Çok öğrenci, az maaş
Eğitim-Sen’in Ekonomik İşbirliği ve Kalkınma Örgütü’nün (OECD) “Bir Bakışta Eğitim 2009” adlı raporundan derlediği verilere göre, Türkiye’de bir öğretmen yılda toplam 1832 saat çalışıyor. OECD ortalamasının 1652 saat olduğu dikkate alındığında Türkiye’deki öğretmenlerin ortalama 180 saat daha fazla çalıştığı ortaya çıkıyor. İskoçya’da bir öğretmen 1365 saat, İspanya’da 1425 saat, Portekiz’de ise 1432 saat çalışıyor. OECD ülkeleri arasında bir öğretmen başına düşen öğrenci sayısında Türkiye ilk sırada yer alıyor.

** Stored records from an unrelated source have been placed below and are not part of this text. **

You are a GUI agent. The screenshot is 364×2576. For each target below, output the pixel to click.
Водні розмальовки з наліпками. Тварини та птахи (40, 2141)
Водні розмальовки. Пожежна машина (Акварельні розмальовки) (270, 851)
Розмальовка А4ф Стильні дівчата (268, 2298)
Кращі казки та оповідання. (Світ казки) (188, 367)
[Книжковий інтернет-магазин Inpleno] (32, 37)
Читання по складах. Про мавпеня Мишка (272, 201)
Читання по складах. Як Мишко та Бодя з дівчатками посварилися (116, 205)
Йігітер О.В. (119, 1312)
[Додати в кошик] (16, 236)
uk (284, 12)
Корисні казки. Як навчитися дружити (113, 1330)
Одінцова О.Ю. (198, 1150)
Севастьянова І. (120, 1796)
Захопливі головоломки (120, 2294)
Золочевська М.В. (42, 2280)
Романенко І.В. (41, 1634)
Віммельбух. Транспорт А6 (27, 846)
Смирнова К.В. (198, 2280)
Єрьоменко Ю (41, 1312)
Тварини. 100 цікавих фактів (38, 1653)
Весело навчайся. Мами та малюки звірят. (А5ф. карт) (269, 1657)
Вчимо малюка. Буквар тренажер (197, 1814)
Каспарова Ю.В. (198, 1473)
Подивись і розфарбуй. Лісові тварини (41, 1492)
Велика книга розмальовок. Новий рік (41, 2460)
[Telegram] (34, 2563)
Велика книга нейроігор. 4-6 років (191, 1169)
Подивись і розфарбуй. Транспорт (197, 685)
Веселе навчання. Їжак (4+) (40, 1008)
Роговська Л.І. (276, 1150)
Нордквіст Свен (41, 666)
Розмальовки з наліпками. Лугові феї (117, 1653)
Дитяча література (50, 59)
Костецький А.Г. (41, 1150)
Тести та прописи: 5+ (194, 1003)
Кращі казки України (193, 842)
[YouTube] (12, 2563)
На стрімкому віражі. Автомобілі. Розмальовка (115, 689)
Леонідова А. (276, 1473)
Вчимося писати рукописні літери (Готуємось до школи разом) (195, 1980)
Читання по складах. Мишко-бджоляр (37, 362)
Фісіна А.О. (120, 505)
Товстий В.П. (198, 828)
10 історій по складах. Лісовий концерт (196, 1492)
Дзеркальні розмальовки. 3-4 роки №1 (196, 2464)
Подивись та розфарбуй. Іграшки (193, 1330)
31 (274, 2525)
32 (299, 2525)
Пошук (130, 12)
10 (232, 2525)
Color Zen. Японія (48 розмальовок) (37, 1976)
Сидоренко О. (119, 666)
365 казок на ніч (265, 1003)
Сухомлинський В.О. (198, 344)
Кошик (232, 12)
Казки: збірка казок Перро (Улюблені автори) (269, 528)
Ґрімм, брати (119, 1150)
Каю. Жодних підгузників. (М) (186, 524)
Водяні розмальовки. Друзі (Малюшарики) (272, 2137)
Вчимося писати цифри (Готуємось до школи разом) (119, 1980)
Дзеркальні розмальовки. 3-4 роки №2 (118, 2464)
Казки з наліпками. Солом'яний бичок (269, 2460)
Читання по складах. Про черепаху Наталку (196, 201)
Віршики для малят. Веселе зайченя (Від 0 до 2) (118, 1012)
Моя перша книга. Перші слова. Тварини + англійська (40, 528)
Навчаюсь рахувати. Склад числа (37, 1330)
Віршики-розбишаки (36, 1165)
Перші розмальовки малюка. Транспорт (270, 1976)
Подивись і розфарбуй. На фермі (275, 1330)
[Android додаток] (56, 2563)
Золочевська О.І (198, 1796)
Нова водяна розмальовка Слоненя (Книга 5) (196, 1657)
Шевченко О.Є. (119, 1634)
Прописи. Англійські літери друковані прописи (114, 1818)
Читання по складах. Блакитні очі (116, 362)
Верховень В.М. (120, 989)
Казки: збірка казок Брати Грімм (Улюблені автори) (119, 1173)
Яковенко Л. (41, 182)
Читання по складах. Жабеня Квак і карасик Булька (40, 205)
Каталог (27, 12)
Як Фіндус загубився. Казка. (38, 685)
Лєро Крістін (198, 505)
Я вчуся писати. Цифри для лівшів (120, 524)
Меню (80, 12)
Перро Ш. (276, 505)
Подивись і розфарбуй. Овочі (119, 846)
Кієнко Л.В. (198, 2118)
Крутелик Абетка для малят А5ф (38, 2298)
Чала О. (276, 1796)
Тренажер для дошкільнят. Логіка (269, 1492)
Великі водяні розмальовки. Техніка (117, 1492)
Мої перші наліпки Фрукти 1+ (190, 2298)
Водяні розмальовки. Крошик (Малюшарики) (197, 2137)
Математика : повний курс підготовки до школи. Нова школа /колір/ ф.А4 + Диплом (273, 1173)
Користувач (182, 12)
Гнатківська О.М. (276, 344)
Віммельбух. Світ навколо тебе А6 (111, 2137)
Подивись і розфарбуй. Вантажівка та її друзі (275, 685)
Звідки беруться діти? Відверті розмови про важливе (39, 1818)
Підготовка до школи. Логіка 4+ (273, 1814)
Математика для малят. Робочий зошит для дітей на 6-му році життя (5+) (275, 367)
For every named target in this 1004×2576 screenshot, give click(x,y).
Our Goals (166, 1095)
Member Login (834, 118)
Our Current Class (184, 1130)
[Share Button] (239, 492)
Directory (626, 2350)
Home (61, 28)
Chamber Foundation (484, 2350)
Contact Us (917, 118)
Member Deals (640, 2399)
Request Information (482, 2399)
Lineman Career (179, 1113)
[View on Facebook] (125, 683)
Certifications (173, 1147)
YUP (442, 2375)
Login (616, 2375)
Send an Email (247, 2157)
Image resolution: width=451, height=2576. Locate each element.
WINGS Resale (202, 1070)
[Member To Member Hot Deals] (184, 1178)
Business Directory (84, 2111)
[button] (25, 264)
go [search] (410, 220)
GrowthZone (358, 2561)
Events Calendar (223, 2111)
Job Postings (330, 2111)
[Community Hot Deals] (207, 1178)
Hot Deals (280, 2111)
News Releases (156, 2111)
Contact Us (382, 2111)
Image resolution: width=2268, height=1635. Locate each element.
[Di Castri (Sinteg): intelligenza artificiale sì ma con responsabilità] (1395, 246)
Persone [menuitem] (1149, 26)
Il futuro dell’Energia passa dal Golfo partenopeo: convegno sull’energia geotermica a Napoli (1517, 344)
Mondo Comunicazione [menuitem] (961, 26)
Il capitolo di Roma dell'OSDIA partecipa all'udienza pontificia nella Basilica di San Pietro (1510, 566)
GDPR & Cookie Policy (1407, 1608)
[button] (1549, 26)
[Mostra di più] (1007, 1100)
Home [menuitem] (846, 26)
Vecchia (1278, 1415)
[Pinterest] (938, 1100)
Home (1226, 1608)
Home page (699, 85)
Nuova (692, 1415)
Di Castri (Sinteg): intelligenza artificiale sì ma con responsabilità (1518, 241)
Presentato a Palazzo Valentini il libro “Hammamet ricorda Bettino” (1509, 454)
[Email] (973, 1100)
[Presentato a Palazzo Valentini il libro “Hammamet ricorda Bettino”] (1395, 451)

Türkiye’de okulöncesi eğitimde bir öğretmen başına 27, ilköğretimde bir öğretmen başına 26 ve ortaöğretimde ise bir öğretmen başına 17 öğrenci düşüyor.
Yıllık brüt öğretmen maaşlarına ilişkin veriler Türkiye’de öğretmen maaşlarını Eylül 2008’de ortaya çıkan ekonomik krizin öğretmen erittiğini kanıtladı. 2007’de Türkiye’de ilköğretim okulunda çalışmaya başlayan öğretmenin başlangıç maaşı yıllık 17 bin 909 dolar olarak hesaplanırken, 2009’da aynı ücret 14 bin 63 dolara geriledi. 2007’de en üst derecede kadrosu olan bir ilköğretim öğretmenin maaşı 21 bin 623 dolar iken, 2009’da bu rakam 17 bin 515 dolara düştü. Lisede çalışmaya başlayan bir öğretmenin başlangıç maaşı 2007 yılında toplam 18 bin 179 dolar olarak hesaplanırken, 2009 yılında aynı durumdaki bir öğretmenin aldığı maaş krizin etkisiyle 14 bin 63 dolara geriledi.
41 bin sözleşmeli
MEB’in 2008-2009 eğitim öğretim yılı verilerine göre Türkiye’de toplam 774 bin 66 öğretmen, örgün ve yaygın eğitimde öğretim gören toplam 21 milyon 117 bin 17 öğrenciye hizmet veriyor. Öğretmenlerin 41 bin 388’i özlük haklarından yoksun bir statüde sözleşmeli ya da ücretli öğretmen olarak görev yapıyor. 210 bin öğretmen adayı da MEB’in atama yapmasını bekliyor.
Yüzde 70’i borçlu
Türk Eğitim-Sen’in Türkiye genelinde 3 bin 65 öğretmenin katılımıyla gerçekleştirdiği anket çalışması da öğretmenlerin geçim sıkıntısı ve aile yaşamlarında sorunlar yaşadığını ortaya koydu. Ankete katılan öğretmenlerin yüzde 60.4’ü kirada oturduğunu belirttirken, yüzde 70.5’inin kredi kartı borcu olduğu belirlendi. Ankete katılan öğretmenlerin yüzde 33.3’ü ailesiyle yeteri kadar ilgilenemediğini, yüzde 18.7’si ailesine yönelik saldırgan tutum ve davranışlar sergilediğini, yüzde 14.7’si de eşiyle ve çocukları ile iyi bir diyalog kuramadığını kaydetti. Ankete katılan öğretmenlerin yüzde 21.6’sı maddi konular nedeniyle eşiyle ayrılma noktasına geldiğini ifade etti.
Ruh sağlıkları bozuk
Ankete katılan öğretmenlerin yüzde 34.1’i ekonomik sorunlar nedeniyle sinir, kaygı, endişe gibi duygularında artış olduğunu, yüzde 17.5’i uyku bozukluğu olduğunu, yüzde 11.2’si dikkat dağınıklığı bulunduğunu, yüzde 7.5’i depresyonda olduğunu, yüzde 1.5’i de panik atak olduğunu belirtti. Ekonomik sorunlar nedeniyle herhangi bir psikolojik sorun yaşamadığını belirtenlerin oranı ise yüzde 27 olurken, öğretmenlerin yüzde 63’ü psikolojik sorunu bulunduğunu ifade etti.
Ankara Cumhuriyet Bürosu
Hiç yorum yok...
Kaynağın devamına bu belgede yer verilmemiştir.